As more Americans receive their COVID-19 vaccinations, an increasing number of museums are welcoming visitors. In Los Angeles, the Getty Villa, which features Roman and Greek antiquities, reopened in April, and the Getty Center art museum is expected to reopen in May. The Smithsonian will open six museums in Washington, D.C., on May 5 along with the National Zoo and the Steven F. Udvar-Hazy Center, a space and aviation museum in the Virginia suburbs.
Even in 2020, many museums remained open by closely following state, city and Centers for Disease Control and Prevention (CDC) guidelines. Christine Anagnos, executive director of the Association of Art Museum Directors, estimates that 90 percent of its member institutions — from the esteemed Detroit Institute of Arts to the Portland Art Museum — have reopened, up from 65 percent in September 2020.
Below are nine popular U.S. museums, along with their safety measures and star attractions. Each is limiting the number of visitors, providing plentiful hand sanitizer stations, and requiring masks and social distancing (they’ve also closed their checkrooms, so don’t bring anything you don’t want to carry). Check their websites before going — and be sure to follow CDC guidelines for safe travel.
American Museum of Natural History in New York City
What to expect: Tickets must be reserved online, and you’ll receive an entry time of between 10 a.m. and 4 p.m. Interactive displays are turned off to prevent touching. Additions include new air filters, temperature checks (visitors with a temperature of 100.4 degrees or more cannot enter) and one-way traffic flows.
What to see: No visit is complete without viewing Lucy, a 3 million-year-old hominid, and the long-jawed, nearly complete T. rex skeleton discovered by museum fossil hunger Barnum Brown in 1908.

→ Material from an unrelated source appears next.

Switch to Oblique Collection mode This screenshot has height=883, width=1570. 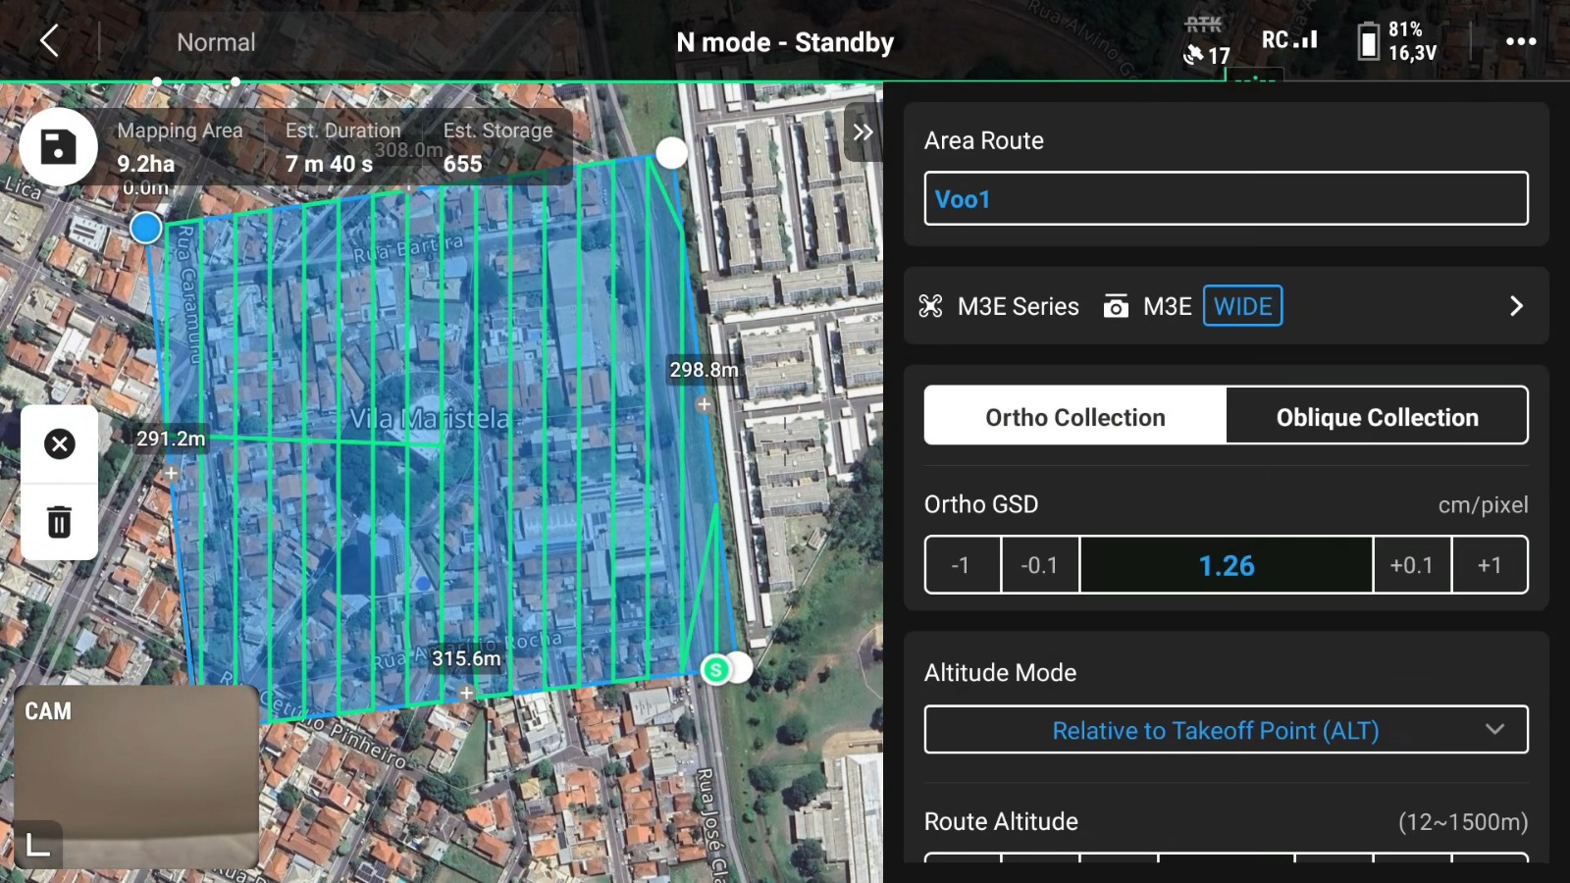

Admission fee: General admission tickets are $23 for adults, $18 for seniors.
Art Institute of Chicago
What to expect: The number of visitors is limited to 25 percent of normal capacity (staff will monitor the number of people who enter). The least busy times are between 3 and 5 p.m. on Mondays, Thursdays and Fridays; the museum has posted a chart showing peak times. Restaurants are closed, and you may need to reserve a spot in a virtual line at certain popular exhibits. Buy your tickets in advance online.
What to see: You’ll want to view iconic paintings such as “American Gothic” by Grant Wood and Edward Hopper’s much-parodied “Nighthawks,” but the most memorable masterpiece may be the large and lovely “A Sunday on La Grande Jatte” by the French post-Impressionist artist Georges Seurat.

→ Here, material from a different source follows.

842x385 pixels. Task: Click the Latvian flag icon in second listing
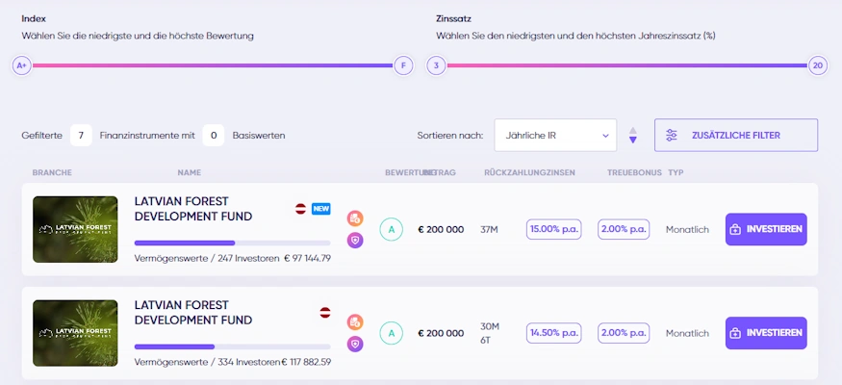(x=325, y=313)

Admission fee: $25 for adults and $19 for seniors (Illinois residents pay a reduced fee).
Denver Museum of Nature & Science
What to expect: Guests must buy tickets in advance online. Entry times occur every 20 minutes, starting at the top of each hour. If you’re hungry, the TRex Café sells prepackaged food and drinks and offers limited seating (water fountains have been turned off, so you might want to bring your own). The number of visitors is limited to 80 percent of normal capacity.